Weite_Welt

Bayard Pierre

Wie man über Bücher spricht, die man nicht gelesen hat.

Kunstmann, München 2007

Ernestam2

Wer hinter diesem Titel einen weiteren wohlfeilen Ratgeber vermutet, der wird das Buch enttäuscht zur Seite legen, denn Bayard geht dem Problem des Lesens und Beurteilens von Büchern auf den Grund, mit literaturwissenschaftlichem Anspruch, schließlich ist er vom Fach. Er hat das Buch wohl geschrieben als Reaktion auf seine durch das Abarbeiten eines gewissen Literaturkanons hoffnungslos überforderten Studenten.

 Er belegt an Zitaten aus den großen Werken der Weltliteratur, dass das Nichtlesen eine lange Tradition hat und vielen erst ermöglicht, überhaupt über Literatur mit dem nötigen Abstand zu urteilen. Er beruft sich unter anderen auf Musil, Paul Valery,“den Meister des Nichtlesens” ( S. 34), Umberto Eco, Montaigne, aber auch auf Filme, wie “Groundhog Day”. Und die Theorie, die er mit Hilfe dieser Autoritäten aufstellt, hat etwas durchaus Verführerisches. So ordnet er die Bücher, über die er spricht, in “quergelesen”, “erwähnt”, “vergessen” - und, wenn der Leseteufel ehrlich ist, so fallen tatsächlich die meisten Lektüren in die letztere Kategorie, was das Sprechen über sie dem über “unbekannte Bücher”eigentlich gleichstellt.

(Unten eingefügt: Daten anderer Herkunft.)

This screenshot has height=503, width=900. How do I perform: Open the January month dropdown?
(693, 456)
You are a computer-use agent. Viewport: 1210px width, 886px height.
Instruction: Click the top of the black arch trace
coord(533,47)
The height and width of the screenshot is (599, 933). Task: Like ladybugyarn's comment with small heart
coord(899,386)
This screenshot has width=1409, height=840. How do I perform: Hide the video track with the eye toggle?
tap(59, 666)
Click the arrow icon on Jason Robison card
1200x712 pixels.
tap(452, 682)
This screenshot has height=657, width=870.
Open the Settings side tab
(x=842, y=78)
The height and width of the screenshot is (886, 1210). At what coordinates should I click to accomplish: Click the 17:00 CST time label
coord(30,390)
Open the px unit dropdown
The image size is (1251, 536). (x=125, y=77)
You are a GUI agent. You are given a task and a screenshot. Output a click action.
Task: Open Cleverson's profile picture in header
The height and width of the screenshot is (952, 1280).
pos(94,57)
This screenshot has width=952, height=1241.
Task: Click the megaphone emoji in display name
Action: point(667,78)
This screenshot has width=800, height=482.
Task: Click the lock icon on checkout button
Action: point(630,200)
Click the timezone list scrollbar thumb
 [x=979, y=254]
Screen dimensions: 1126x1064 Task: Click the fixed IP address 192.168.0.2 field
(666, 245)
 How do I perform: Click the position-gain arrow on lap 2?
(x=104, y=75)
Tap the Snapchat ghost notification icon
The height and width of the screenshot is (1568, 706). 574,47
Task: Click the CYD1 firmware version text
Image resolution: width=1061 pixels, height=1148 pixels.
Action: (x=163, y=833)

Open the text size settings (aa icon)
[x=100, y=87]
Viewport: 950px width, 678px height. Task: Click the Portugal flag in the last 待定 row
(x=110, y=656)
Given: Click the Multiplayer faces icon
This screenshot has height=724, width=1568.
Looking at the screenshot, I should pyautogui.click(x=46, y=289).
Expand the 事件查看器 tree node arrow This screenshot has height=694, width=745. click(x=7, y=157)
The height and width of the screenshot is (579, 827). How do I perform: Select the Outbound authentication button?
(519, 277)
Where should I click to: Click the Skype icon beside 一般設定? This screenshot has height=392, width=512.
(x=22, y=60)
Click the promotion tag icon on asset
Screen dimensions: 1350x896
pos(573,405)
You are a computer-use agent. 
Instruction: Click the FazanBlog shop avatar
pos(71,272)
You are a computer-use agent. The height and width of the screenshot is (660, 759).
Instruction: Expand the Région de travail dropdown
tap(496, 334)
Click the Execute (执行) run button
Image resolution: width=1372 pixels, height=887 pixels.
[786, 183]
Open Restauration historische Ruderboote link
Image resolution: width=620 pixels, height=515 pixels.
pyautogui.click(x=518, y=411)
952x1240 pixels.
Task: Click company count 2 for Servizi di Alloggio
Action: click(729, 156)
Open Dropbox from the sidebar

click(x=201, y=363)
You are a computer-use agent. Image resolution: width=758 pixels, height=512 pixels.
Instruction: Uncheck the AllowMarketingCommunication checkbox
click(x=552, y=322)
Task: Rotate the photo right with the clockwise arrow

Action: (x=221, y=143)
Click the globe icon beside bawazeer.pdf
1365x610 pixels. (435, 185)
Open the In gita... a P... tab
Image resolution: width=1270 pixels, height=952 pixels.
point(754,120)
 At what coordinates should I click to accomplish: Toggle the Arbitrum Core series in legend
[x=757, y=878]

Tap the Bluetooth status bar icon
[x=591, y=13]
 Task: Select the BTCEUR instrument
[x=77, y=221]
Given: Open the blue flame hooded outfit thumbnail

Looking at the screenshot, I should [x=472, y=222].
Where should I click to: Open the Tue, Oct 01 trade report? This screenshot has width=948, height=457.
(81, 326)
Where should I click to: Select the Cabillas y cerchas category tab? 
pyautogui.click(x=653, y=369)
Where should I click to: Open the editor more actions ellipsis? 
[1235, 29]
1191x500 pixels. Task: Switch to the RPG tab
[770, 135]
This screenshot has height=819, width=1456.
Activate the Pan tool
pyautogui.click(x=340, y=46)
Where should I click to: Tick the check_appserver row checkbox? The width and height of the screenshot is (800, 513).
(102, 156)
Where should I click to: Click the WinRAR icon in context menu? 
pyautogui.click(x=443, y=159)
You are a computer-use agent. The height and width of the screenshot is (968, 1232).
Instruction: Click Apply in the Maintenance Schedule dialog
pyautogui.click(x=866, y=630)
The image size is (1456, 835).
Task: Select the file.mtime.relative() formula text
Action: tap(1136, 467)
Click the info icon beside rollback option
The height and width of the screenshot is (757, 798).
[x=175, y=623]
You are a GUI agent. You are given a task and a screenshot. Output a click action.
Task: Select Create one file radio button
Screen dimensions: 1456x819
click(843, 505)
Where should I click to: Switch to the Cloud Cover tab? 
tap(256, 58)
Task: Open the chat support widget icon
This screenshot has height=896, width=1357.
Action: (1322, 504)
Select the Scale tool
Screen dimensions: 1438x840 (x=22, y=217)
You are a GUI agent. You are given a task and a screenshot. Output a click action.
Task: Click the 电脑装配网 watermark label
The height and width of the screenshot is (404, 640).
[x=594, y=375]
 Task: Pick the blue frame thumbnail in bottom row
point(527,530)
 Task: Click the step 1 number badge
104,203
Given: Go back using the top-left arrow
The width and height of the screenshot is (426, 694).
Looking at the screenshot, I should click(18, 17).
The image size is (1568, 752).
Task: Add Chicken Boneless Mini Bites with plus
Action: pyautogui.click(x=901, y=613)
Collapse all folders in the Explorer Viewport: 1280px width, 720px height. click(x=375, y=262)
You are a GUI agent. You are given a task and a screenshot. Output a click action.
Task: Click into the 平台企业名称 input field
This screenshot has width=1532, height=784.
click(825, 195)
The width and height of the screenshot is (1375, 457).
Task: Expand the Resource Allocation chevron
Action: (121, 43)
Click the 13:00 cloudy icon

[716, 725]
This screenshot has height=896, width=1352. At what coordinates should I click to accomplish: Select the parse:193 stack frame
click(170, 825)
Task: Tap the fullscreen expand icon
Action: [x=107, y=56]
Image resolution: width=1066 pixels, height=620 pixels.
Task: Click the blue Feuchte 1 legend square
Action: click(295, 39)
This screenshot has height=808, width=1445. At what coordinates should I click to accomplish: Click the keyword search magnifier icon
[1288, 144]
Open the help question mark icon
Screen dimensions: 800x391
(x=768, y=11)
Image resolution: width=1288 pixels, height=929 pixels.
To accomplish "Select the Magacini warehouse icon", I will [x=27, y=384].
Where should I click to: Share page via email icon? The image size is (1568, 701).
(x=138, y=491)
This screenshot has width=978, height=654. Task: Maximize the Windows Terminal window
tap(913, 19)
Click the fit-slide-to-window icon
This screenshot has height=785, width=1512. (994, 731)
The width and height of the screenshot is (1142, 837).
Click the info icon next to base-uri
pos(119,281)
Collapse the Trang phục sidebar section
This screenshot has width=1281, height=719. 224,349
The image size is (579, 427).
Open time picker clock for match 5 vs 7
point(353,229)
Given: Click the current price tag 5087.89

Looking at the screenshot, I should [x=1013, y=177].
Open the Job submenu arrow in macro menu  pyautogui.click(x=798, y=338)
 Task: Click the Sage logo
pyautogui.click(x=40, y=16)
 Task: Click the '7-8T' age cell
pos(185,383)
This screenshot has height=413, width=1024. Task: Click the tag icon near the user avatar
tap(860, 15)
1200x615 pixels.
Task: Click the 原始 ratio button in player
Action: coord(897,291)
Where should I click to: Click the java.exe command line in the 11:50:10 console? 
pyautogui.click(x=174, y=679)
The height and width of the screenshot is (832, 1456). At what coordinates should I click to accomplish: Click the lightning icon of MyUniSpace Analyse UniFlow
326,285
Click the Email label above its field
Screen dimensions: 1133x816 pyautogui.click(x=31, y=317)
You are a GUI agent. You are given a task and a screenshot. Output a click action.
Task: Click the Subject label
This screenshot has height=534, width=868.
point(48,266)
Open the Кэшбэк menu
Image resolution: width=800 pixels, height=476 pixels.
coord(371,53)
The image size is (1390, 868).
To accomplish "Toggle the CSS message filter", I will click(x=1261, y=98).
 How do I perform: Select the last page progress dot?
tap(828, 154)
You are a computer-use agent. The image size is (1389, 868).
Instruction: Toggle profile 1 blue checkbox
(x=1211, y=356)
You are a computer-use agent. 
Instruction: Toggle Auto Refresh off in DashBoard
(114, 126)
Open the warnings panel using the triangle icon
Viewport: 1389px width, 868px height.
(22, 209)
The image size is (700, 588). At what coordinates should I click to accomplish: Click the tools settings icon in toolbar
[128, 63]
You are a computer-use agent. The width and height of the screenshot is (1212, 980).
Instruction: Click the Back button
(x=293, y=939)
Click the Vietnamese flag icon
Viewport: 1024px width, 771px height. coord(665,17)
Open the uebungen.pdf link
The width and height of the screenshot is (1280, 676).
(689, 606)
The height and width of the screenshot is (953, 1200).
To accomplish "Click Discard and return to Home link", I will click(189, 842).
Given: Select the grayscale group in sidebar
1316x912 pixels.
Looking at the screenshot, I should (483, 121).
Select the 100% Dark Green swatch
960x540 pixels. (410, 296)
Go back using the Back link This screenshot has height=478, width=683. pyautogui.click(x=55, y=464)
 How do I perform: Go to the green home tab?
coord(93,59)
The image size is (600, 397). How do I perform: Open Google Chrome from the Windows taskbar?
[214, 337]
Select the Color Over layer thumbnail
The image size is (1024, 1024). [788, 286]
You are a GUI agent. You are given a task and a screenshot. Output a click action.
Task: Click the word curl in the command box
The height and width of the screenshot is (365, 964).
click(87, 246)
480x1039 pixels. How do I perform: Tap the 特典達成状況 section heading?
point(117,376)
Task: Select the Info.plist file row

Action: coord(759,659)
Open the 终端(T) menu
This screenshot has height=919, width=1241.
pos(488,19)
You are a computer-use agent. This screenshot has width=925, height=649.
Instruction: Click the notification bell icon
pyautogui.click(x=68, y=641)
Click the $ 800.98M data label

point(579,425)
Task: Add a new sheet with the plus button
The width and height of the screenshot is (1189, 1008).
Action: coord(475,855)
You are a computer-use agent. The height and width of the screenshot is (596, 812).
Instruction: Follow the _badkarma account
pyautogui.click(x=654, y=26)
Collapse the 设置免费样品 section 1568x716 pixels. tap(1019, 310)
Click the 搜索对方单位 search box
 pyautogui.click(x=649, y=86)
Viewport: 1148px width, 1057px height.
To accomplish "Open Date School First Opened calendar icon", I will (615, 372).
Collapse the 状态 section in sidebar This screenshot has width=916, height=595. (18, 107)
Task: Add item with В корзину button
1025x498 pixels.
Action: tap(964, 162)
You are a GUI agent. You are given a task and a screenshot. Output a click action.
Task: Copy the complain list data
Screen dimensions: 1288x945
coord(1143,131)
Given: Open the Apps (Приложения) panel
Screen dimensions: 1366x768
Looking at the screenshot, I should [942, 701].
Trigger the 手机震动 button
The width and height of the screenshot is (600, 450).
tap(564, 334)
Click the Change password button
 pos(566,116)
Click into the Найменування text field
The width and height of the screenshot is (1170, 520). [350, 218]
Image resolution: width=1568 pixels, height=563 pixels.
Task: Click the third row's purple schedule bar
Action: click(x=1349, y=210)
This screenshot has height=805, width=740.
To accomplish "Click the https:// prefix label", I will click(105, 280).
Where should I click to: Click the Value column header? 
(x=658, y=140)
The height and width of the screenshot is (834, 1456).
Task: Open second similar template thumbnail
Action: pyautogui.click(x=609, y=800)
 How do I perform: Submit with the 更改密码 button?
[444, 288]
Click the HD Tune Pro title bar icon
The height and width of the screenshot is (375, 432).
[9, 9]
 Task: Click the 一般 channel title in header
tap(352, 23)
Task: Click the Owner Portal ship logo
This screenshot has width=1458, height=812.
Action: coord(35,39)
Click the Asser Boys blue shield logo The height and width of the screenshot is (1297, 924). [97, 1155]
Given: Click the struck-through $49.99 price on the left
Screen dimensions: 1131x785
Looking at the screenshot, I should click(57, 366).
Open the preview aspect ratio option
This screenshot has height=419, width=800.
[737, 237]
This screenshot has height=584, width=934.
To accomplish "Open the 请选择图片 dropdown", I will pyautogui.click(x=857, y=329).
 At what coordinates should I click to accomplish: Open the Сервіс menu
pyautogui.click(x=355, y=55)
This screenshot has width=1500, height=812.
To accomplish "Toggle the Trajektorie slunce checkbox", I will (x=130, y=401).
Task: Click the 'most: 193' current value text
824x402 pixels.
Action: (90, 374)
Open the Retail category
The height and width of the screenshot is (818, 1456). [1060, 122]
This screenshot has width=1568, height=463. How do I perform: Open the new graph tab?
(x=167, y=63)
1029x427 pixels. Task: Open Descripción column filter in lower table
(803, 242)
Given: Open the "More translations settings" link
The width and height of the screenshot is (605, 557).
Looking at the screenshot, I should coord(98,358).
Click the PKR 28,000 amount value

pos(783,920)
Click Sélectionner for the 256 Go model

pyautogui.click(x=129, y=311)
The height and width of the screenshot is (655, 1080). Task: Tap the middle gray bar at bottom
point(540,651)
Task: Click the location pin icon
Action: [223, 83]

Und es stimmt ja auch, dass die Entscheidung für das Lesen eines bestimmten Buches automatisch ein anderes Buch von der Lektüre ausschließt und somit ein Urteil über ungelesene Bücher mit beinhaltet. Bayard erwägt dies alles eloquent und elegant, auch in der Übersetzung ein Lesegenuss. Unbedingt empfehlenswert!